On Thursday, the team was expected to make its pitch to the city landmarks commission for a renovation project that's bigger than the one the city approved last year — a pitch that in itself is a challenge to the rooftops to take their best legal shot. The rooftop owners oppose the proposal they say will destroy the exact thing they need for their businesses to survive: A view of the field.
The commission, which must approve the proposal because Wrigley is a city landmark, is expected to vote Thursday, clearing the way for the full City Council to vote on it.
The Cubs want to dramatically expand a $500 million renovation plan approved last year for the 100-year-old ballpark. The team now wants the previously approved Jumbotron and video board to be joined by a second video board and four more signs in the outfield — each as big as 650 square feet. The Cubs also want to expand the bleachers, add seats down the foul lines and erect light standards in the outfield.
The team also wants to move the bullpens from along the foul lines to underneath the bleachers.
The Cubs say they were willing to scale down the original renovation proposal if the rooftop owners promised not to sue, but went ahead with everything they want because they never got that promise.

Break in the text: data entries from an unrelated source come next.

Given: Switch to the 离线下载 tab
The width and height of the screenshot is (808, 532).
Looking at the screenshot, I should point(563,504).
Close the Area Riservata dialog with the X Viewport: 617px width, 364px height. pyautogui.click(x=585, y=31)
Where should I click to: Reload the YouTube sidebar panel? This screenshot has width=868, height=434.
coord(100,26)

"We learned ... the threat of litigation was very real, so we felt if we were going to get sued over two signs that we felt we were within our rights to proceed with the original proposal," team spokesman Julian Green said. He said it doesn't matter that the rooftop owners recently said they'd drop their threat of a lawsuit if the team stuck to the smaller plan already approved by the city.

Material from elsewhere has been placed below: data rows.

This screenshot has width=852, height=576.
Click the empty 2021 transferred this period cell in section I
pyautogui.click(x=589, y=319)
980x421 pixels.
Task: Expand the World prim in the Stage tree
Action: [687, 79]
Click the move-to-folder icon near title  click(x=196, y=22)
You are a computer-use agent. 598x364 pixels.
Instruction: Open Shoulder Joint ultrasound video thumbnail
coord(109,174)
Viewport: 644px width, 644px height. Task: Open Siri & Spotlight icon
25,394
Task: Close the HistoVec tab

"We are prepared to defend our right to put up additional signs," he said.
The rooftop owners have a contract with the team to hand over 17 percent of their gross revenues until 2023. One said he and his fellow owners threatened to sue because they believed it was the only option available to keep the Cubs from hurting their businesses.
"Any time we have given into these guys on anything they just go and overdo it," said Max Waisvisz. "It's like someone going back again and again to a buffet table."
Mayor Rahm Emanuel, who has urged the two sides to keep talking, clearly wants the renovation project and all the construction jobs, permanent jobs and tourist revenue that will come with it. That has some owners thinking it won't matter what they say Thursday before the commissioners.
"I have no doubt they're going to say yes to everything," said Waisvisz's partner, Dan Finkel. "Emanuel wants it."